The day was August 3rd, 2012. It was a Friday, but that’s all I remember about the day. I don’t remember if it was hot or cold. Rainy or sunny. I don’t remember what I ate, or even if I ate. I don’t remember what I was wearing, and I probably didn’t brush my hair or teeth. I just remember getting that phone call. You were ready to come home.
It wasn’t completely out of the blue, as I had called the NICU in the middle of the night to see how you were doing. I also asked about the car seat test, but you had failed. They said they would try it again in the morning, and if worse came to worse, we would get you a car bed to ride home in.
I think they all knew how much we needed you to be home. We needed to all be a family. Finally.
93 days exactly. That’s how long you were away. It wasn’t a vacation or summer camp, it was life or death. It was a test of survival. It was learning things that most people already know how to do. Learning how to breathe. How to keep your body warm. How to eat. How to survive.
You weren’t even supposed to make it. One doctor told me at least twice that you would not survive. That I should choose to save your brother, and give him a better chance. That was just not a choice for me. Even before I could feel you moving around, I knew you were in there. That you were both supposed to be there. Your brother wouldn’t want me to make that choice either.
Speaking of your brother, he had come home just 2 days before you.
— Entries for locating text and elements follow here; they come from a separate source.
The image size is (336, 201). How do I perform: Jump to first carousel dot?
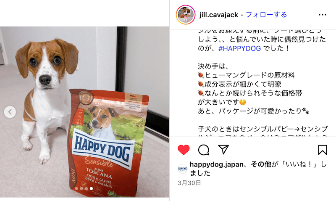76,188
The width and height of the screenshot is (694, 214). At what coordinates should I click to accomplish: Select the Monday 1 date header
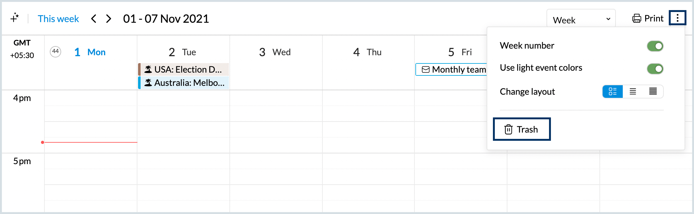coord(90,52)
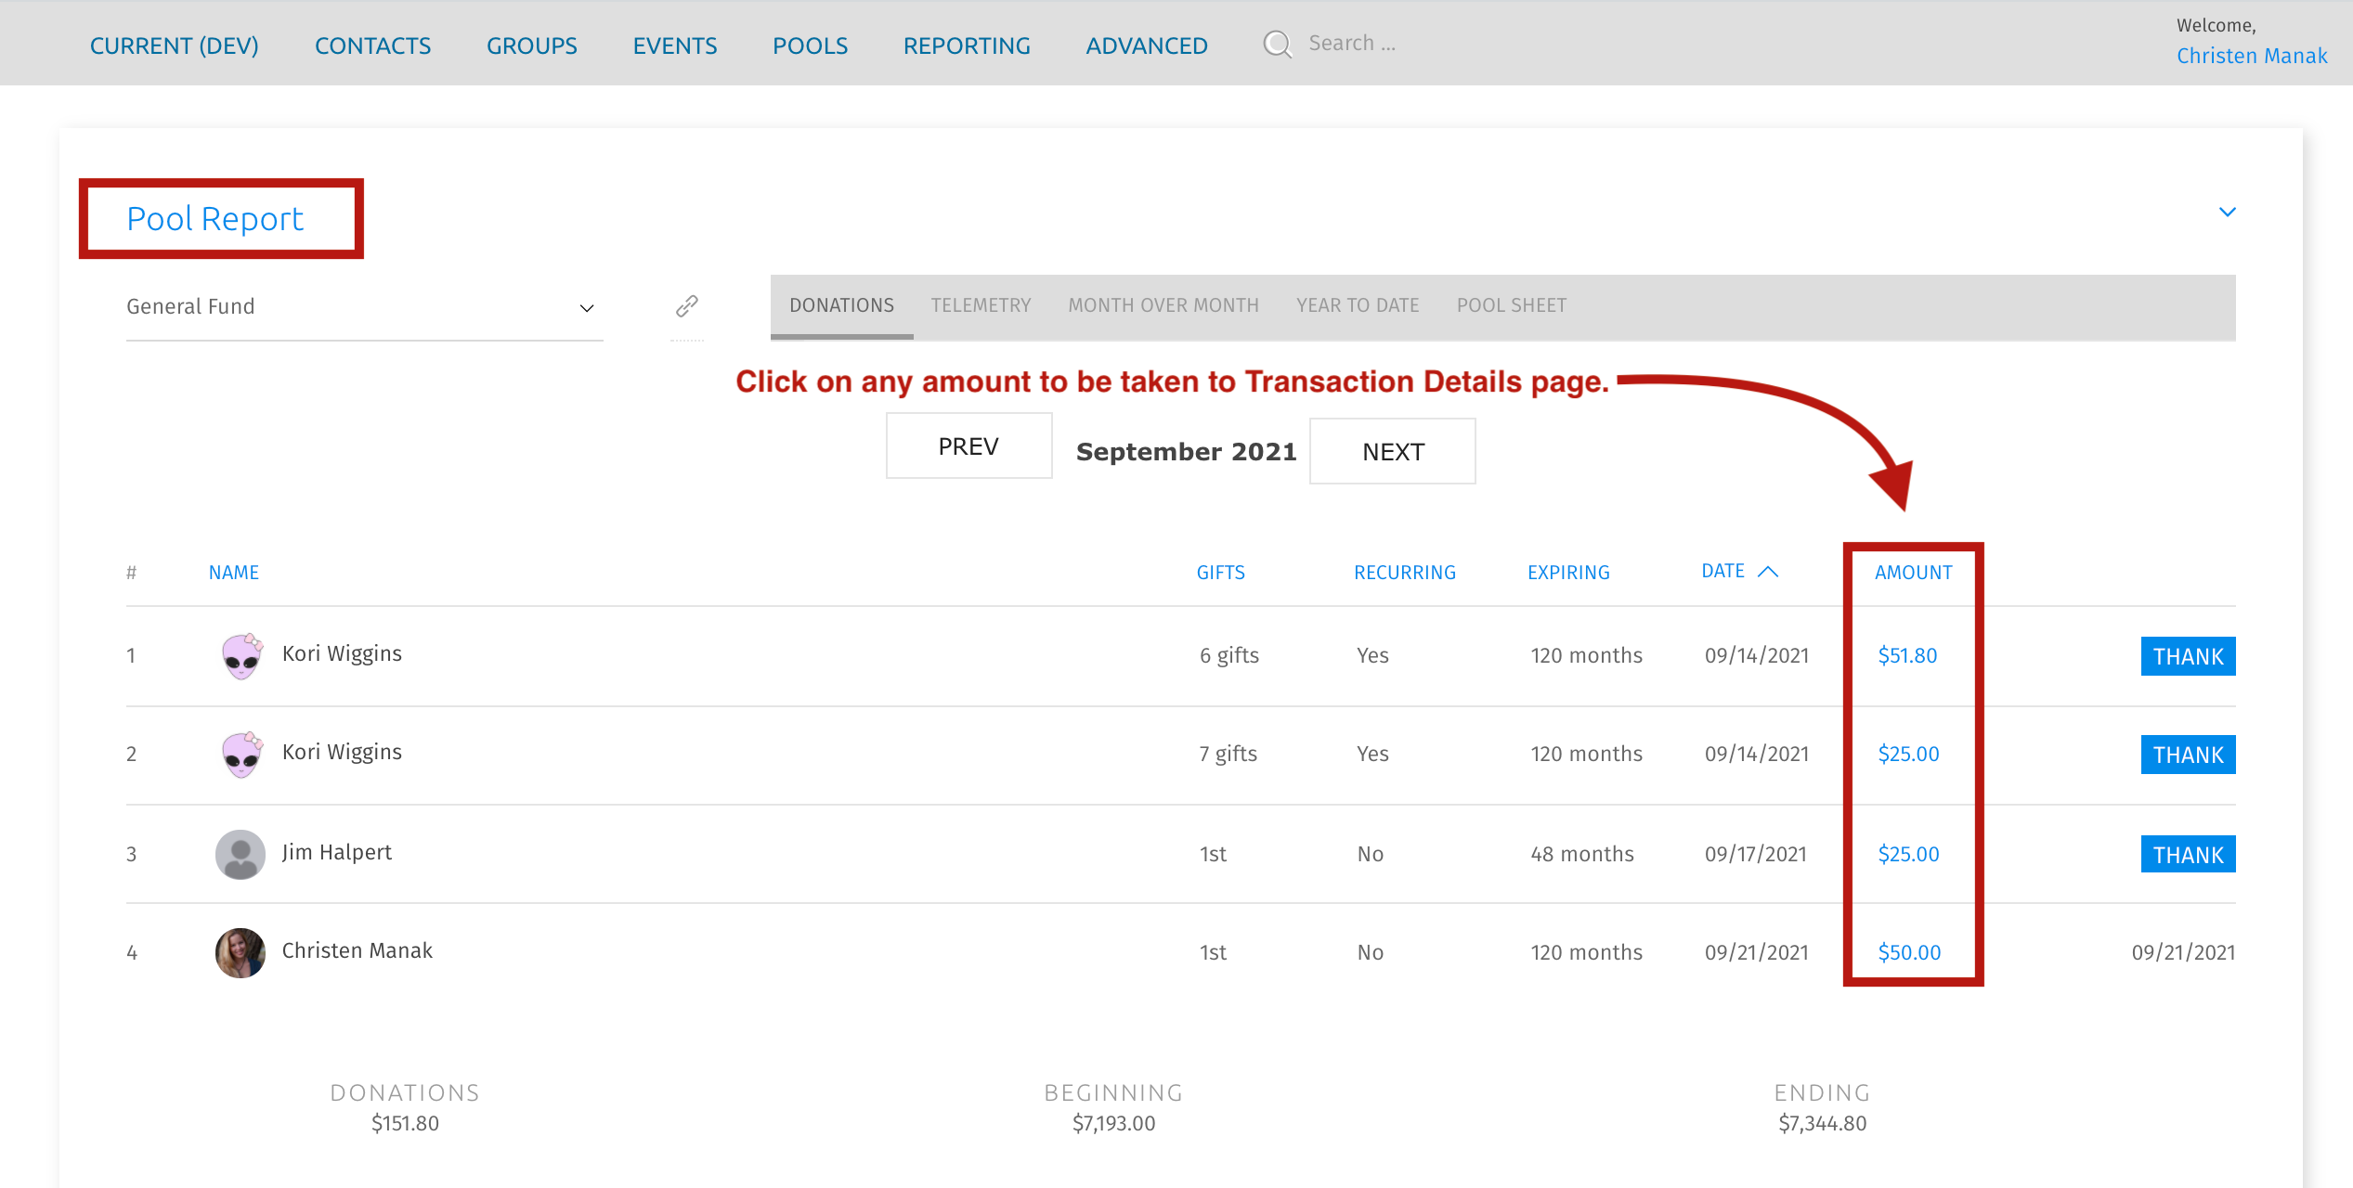2353x1188 pixels.
Task: Click Christen Manak's profile photo
Action: click(x=241, y=952)
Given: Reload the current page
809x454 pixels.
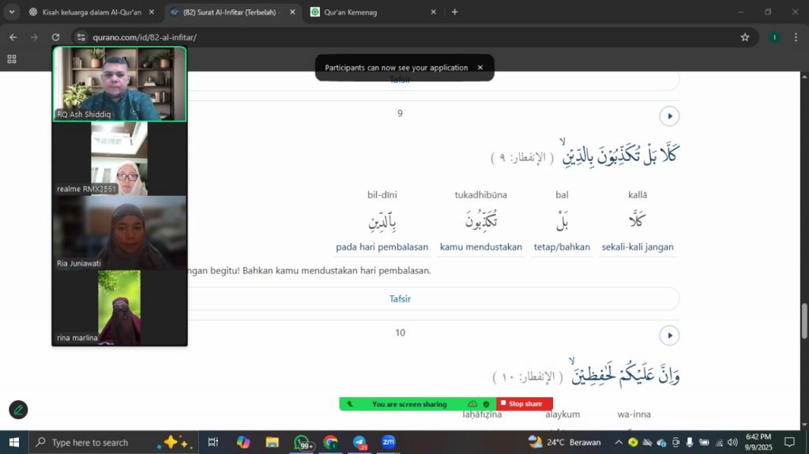Looking at the screenshot, I should (x=55, y=37).
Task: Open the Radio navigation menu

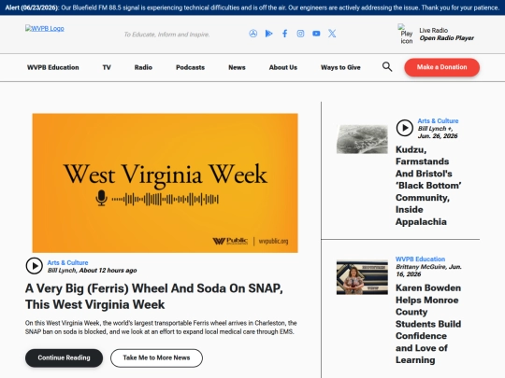Action: pyautogui.click(x=143, y=67)
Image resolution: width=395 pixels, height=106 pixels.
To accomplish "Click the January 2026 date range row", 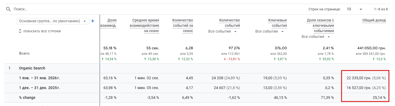I will coord(39,78).
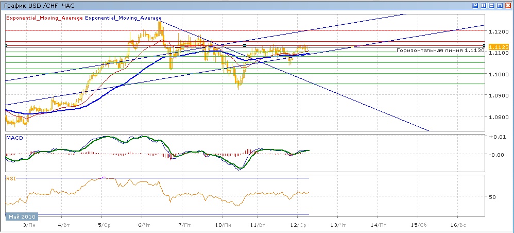
Task: Click the 5/Ср date on time axis
Action: (104, 226)
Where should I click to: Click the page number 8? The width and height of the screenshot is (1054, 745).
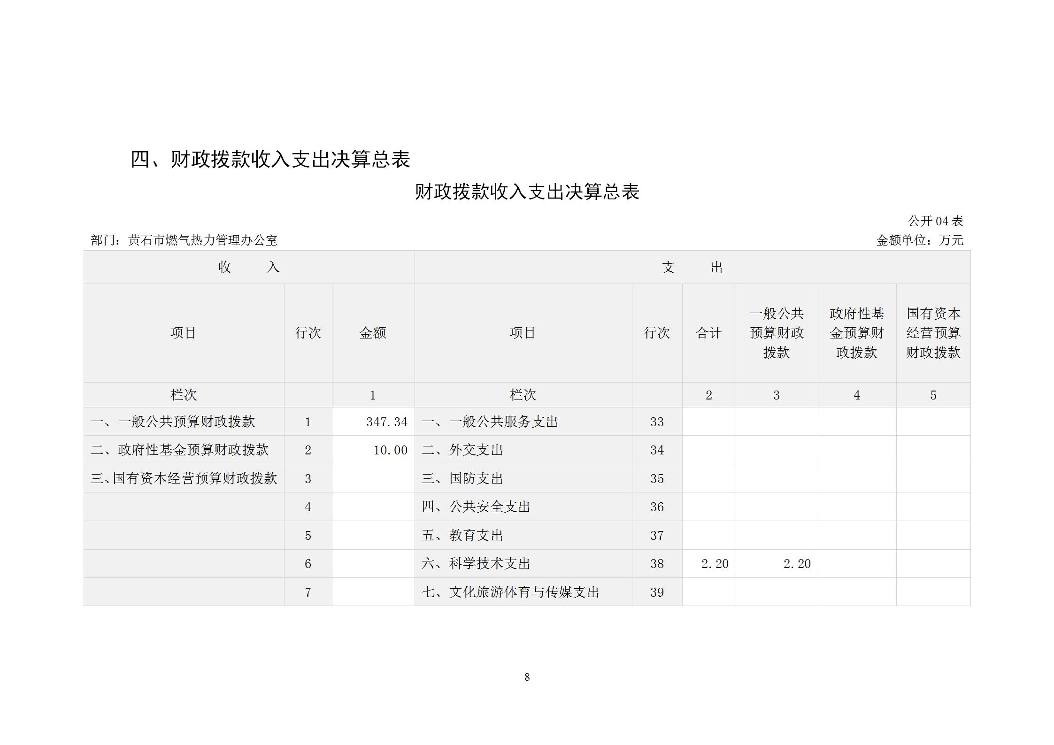pos(527,677)
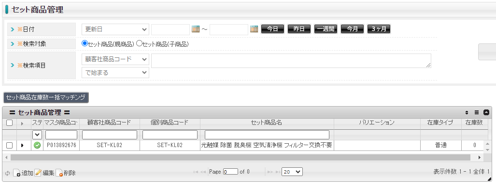Screen dimensions: 496x190
Task: Click the 編集 edit pencil icon
Action: 38,173
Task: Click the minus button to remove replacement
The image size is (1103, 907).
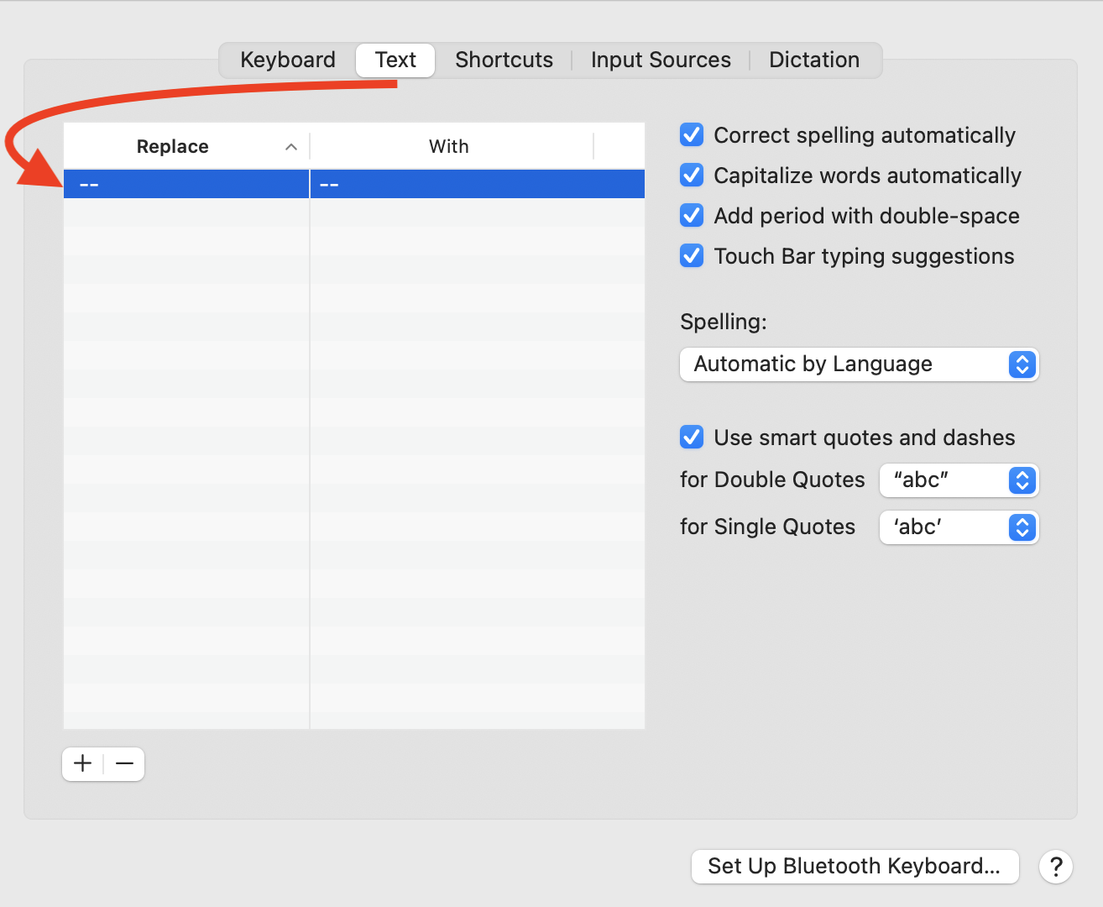Action: point(125,763)
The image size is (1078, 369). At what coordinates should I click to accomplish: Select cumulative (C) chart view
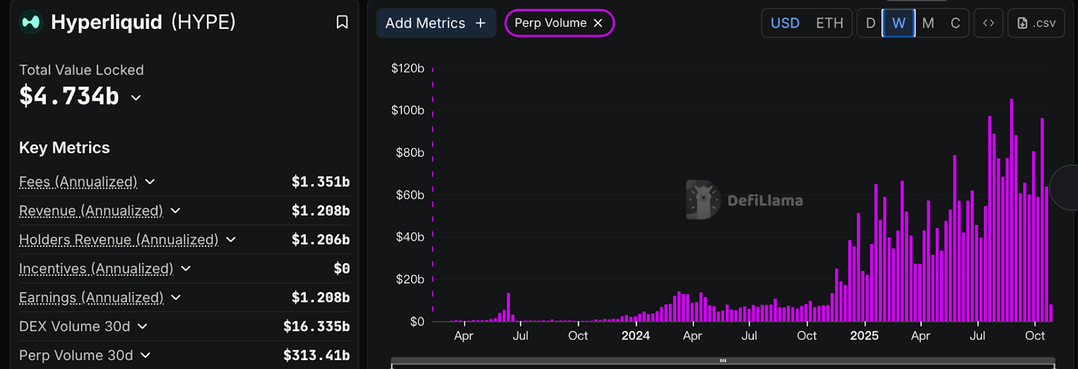tap(955, 23)
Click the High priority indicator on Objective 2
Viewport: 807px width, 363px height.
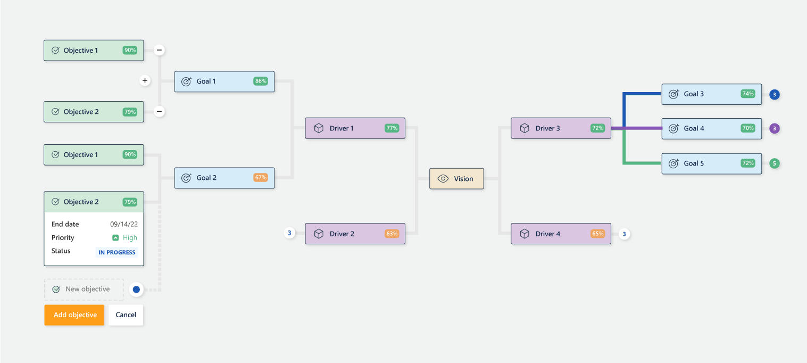click(124, 238)
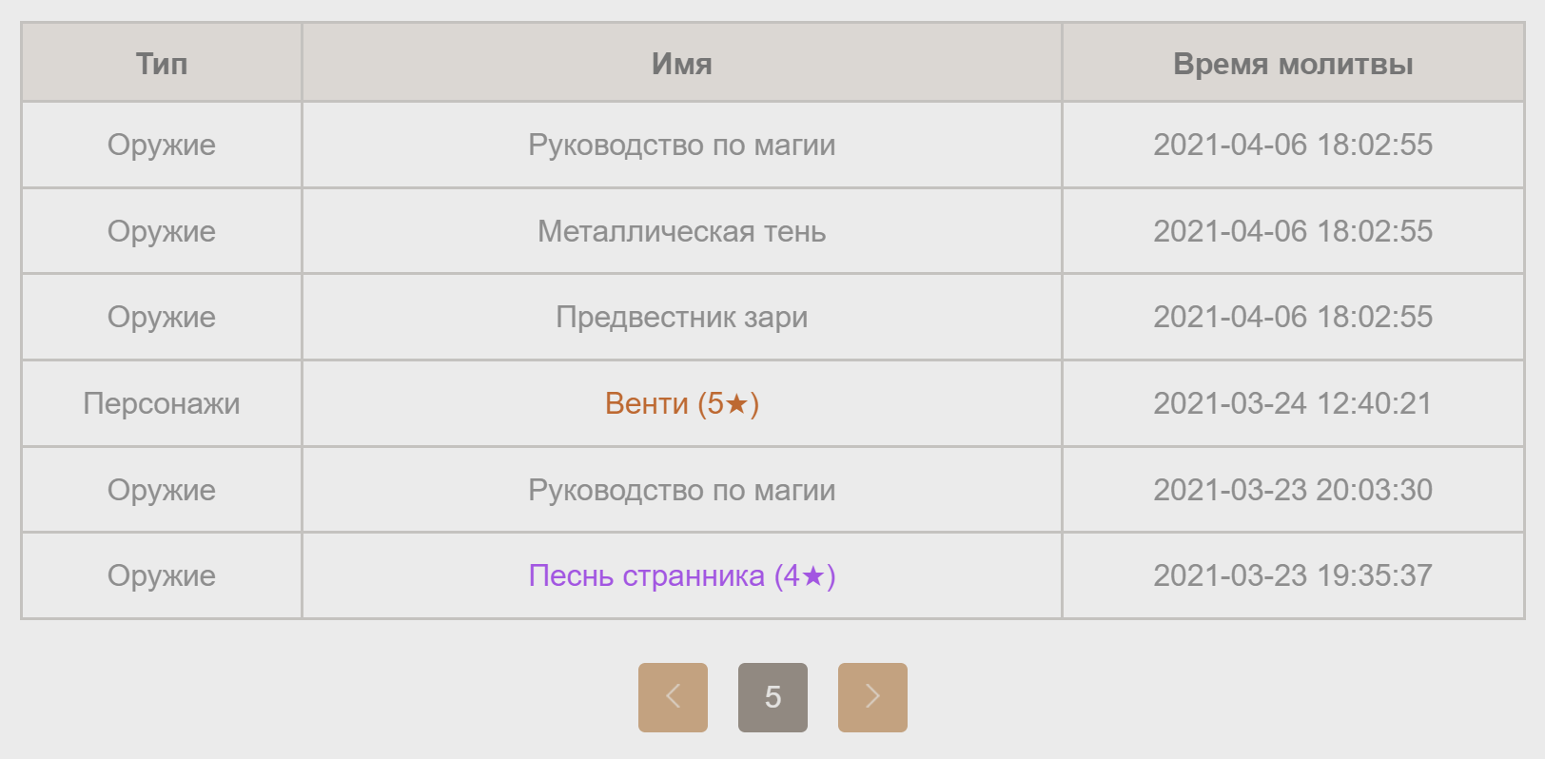Image resolution: width=1545 pixels, height=759 pixels.
Task: Click Оружие cell in Песнь странника row
Action: (x=162, y=575)
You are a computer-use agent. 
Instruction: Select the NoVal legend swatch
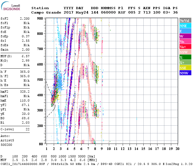click(x=184, y=20)
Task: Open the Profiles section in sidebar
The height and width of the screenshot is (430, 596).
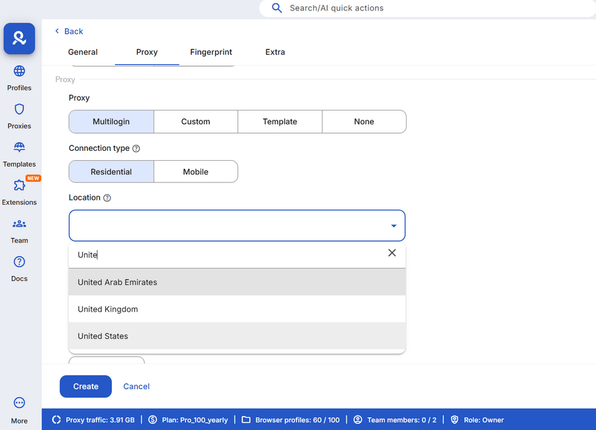Action: 19,77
It would have been complete joy when we dressed him, packed him up in his new born car seat, and learned all about the monitor he was going home with, except that we had to leave you behind. It broke my heart that you couldn’t leave with us too. That your older brother would only meet one of his brothers at a time.
In fact, for weeks later, he still thought another baby would be coming home too. There had to be at least one or two more waiting to join us from the hospital.
So even though the day you came home wasn’t even close to the day you were born, it was a very special day. While the little details may have been forgotten, I will never forget the ride home. I sat in the back seat making sure you were OK in your car seat, as your Grandma drove. It still seemed unbelievable that you were finally breaking out of the NICU for good. Some days, it seemed that we would never get to this point.
I’m sorry there weren’t pictures of you in your baby blanket, or big balloons welcoming you home, or even that wheelchair ride with a mom that had just given birth. I was still just as scared and excited as a new mom. You were still so tiny, at just over 4 lbs, but you seemed so big from where you started.
You had to go through so much in your first three months of life…too much for such a sweet baby. But, you fought and were so strong. You are so strong.
Happy 4 year Nicuversary my little P.